Anggota Dewan Kehormatan Penyelenggara Pemilu (DKPP) periode 2012-2017, Jimly Ashiddiqie, mengatakan kedudukan putusan Mahkamah Konstitusi dalam sistem hukum nasional setara dengan undang-undang untuk dilaksanakan.
“KPU sebagai pelaksana hukum (self regulatory bodies) wajib melaksanakan putusan MK yang bersifat final dan mengikat,” ujar mantan Ketua Mahkamah Konstitusi itu, Rabu, 21 Agustus 2024.
Jimly mengatakan, pelaksanaan putusan MK penting dilakukan untuk menjamin dan melindungi hak kostitusional partai politik peserta Pemilu 2024 dalam mengusung pasangan calon kepala daerah di Pilkada Serentak 2024. Selain itu, kata dia, pelaksanaan putusan MK untuk mewujudkan pilkada yang demokratis dan adil.

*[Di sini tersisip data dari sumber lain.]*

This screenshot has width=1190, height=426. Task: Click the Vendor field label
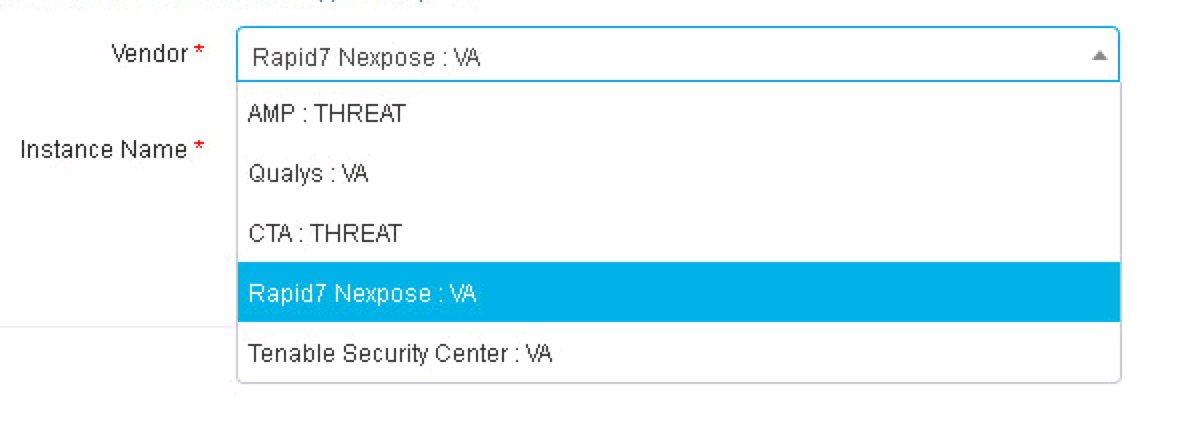pos(149,53)
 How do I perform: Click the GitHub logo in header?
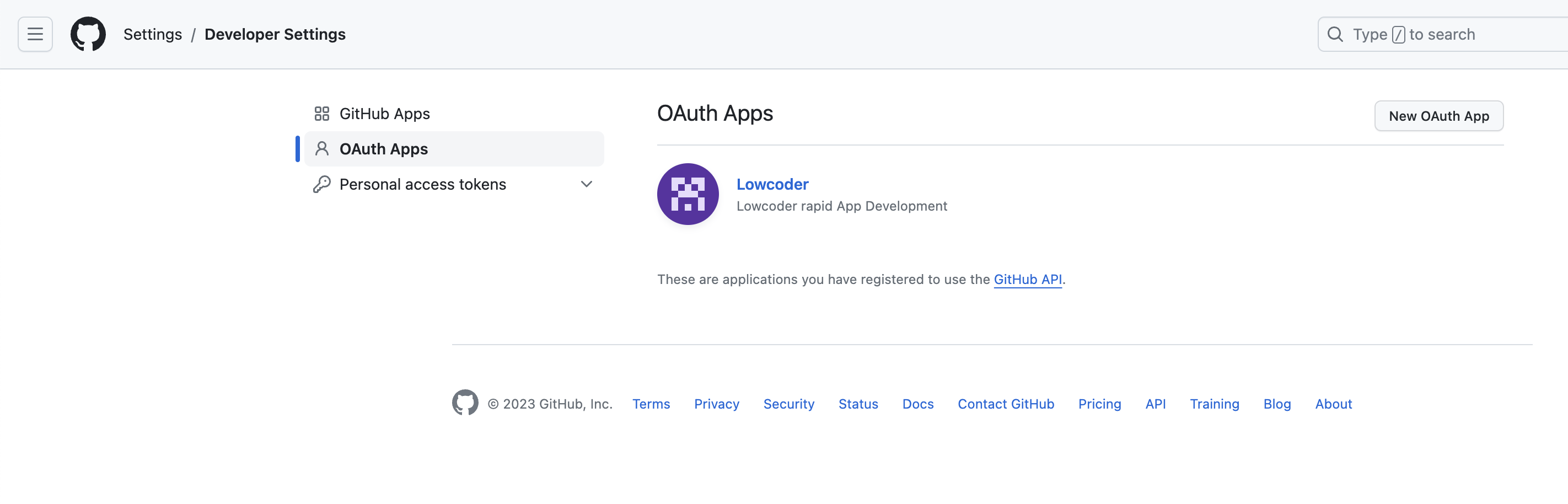88,34
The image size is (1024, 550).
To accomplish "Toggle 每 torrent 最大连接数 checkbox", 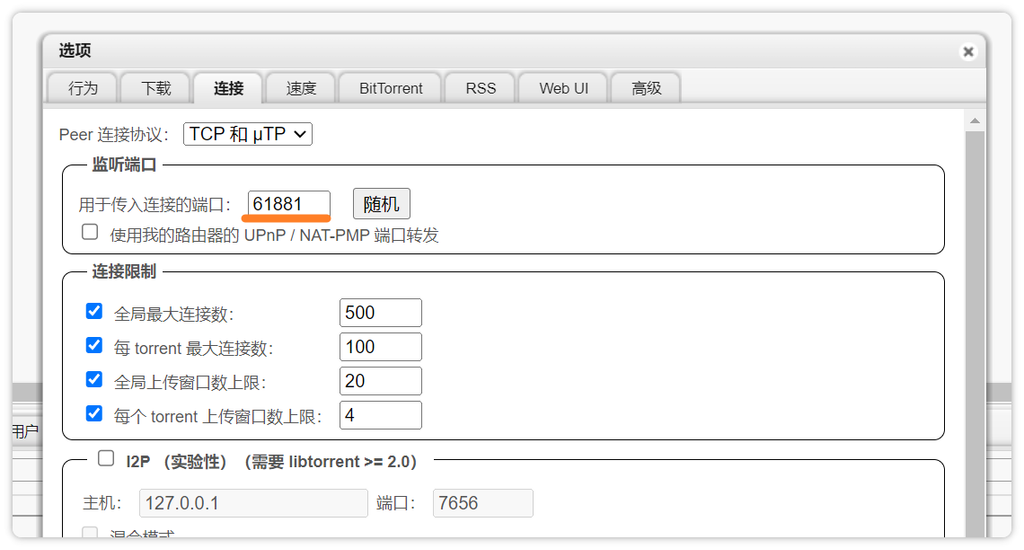I will (x=94, y=345).
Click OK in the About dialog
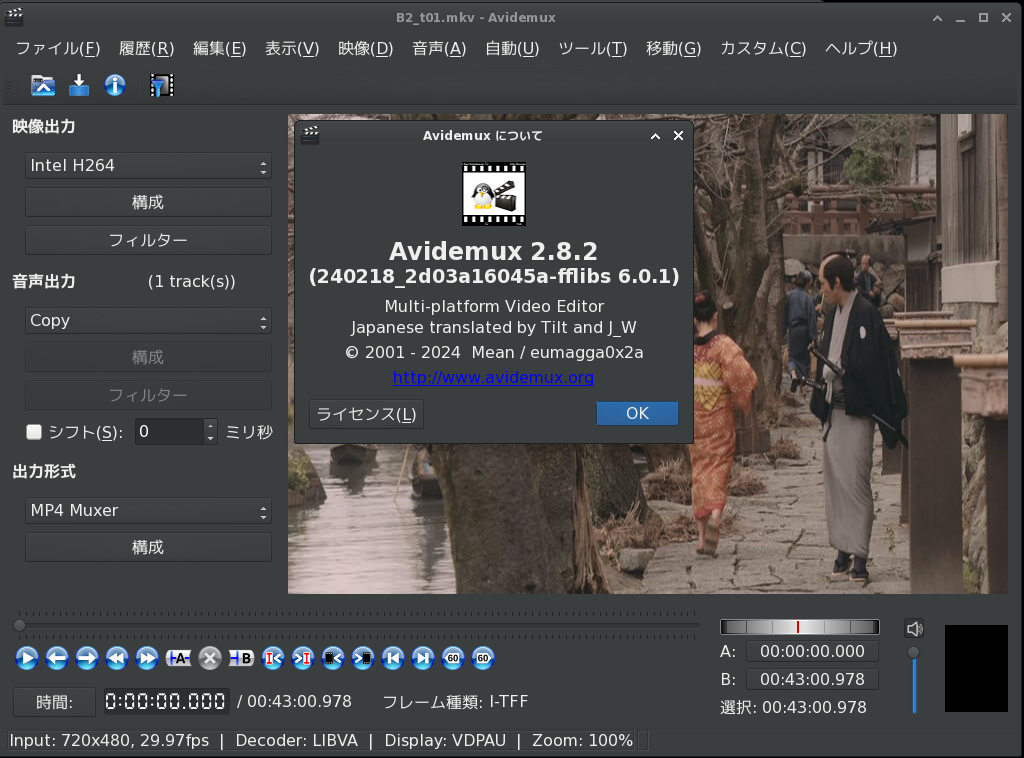Screen dimensions: 1024x758 point(637,414)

“KPU agar segera menerbitkan revisi Peraturan KPU Nomor 8 Tahun 2024 tentang Pencalonan Gubernur Dan Wakil Gubernur, Bupati dan Wakil Bupati serta Wali Kota dan Wakil Wali Kota,” ujarnya.
Jimly bersama 27 mantan penyelenggara pemilu membuat pernyataan sikap mengenai dua putusan Mahkamah Konstitusi dan kewajiban KPU untuk melaksanakannya. Para mantan penyelenggara pemilu itu pernah bertugas di KPU, Badan Pengawas Pemilu, dan DKPP.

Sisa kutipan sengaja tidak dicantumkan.